The application of green synthesized nanoparticles in snail control is novel and few studies have referred to the use of this approach against Biomphalaria snails[33]. The natural polymers present in neem plant-mediated synthesis of the Ag NPs through this approach, therefore, produce fewer toxic nanoparticles than using toxic chemical polymers. Green synthesis of nano formula can solve the toxicity problems when applying metal-based nanoparticles[21]. As Biomphalaria snails live with other freshwater organisms in the same microhabitats, it is suspected that excessive use of molluscicides containing Ag NPs could result in additional loading of aquatic ecosystems with silver that could induce some levels of toxicity on other non-target freshwater organisms. Although the green synthesis of nanoparticles decreases the toxicity issues associated with the application of Ag-based nanoformulations, extensive toxicity assessment is recommended and further studies are needed to evaluate the effect of neem-Ag NPs on the surrounding nontarget organisms. After application of a molluscicide, assessment of the snail density, the effect on water quality, and community acceptability of the intervention are important to determine its success for snail control[47].

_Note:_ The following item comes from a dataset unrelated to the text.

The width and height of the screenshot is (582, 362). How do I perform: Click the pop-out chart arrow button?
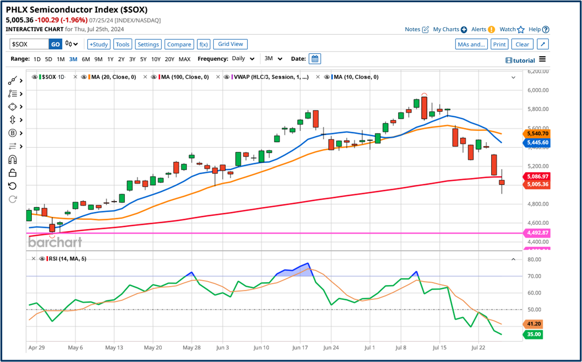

In conclusion, neem-Ag NPs are synthesized by an eco-friendly green synthesis method. The synthesized nanoparticles are characterized by various techniques. Neem-Ag NPs are active against adult and juvenile B. alexandrina but with different efficacy. The formulation prevents the hatching of snail eggs and has a significant lethal effect on cercariae, the infective stage of the parasite. Therefore, neem-Ag NPs could be a potential solution to control schistosomiasis after studying the effect of neem-Ag NPs on the surrounding non-target organisms. Further studies concerned with safety, stability, and optimization of nanoparticles are recommended to optimize the formula to obtain a narrow range of the dispersion index for better distribution within tissues.

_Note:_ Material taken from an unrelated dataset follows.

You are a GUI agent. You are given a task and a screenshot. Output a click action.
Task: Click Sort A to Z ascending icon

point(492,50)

Conflict of interest statement

The authors declare no conflict of interest.

Acknowledgments

We are grateful to Dr. Wagdy Khalil, Department of Cell Biology, National Research Centre, for helping in preparation and characterization of the nanoparticles.

Funding

The authors receive no extramural funding for the study.

Authors’ contributions

IFA designed the study. SSY, IFA and KHR performed the experiment. SSY and IFA collected, analyzed and interpreted the data, wrote and revised the article and prepared the figures. SSY, IFA and KHR approved the final version to be published.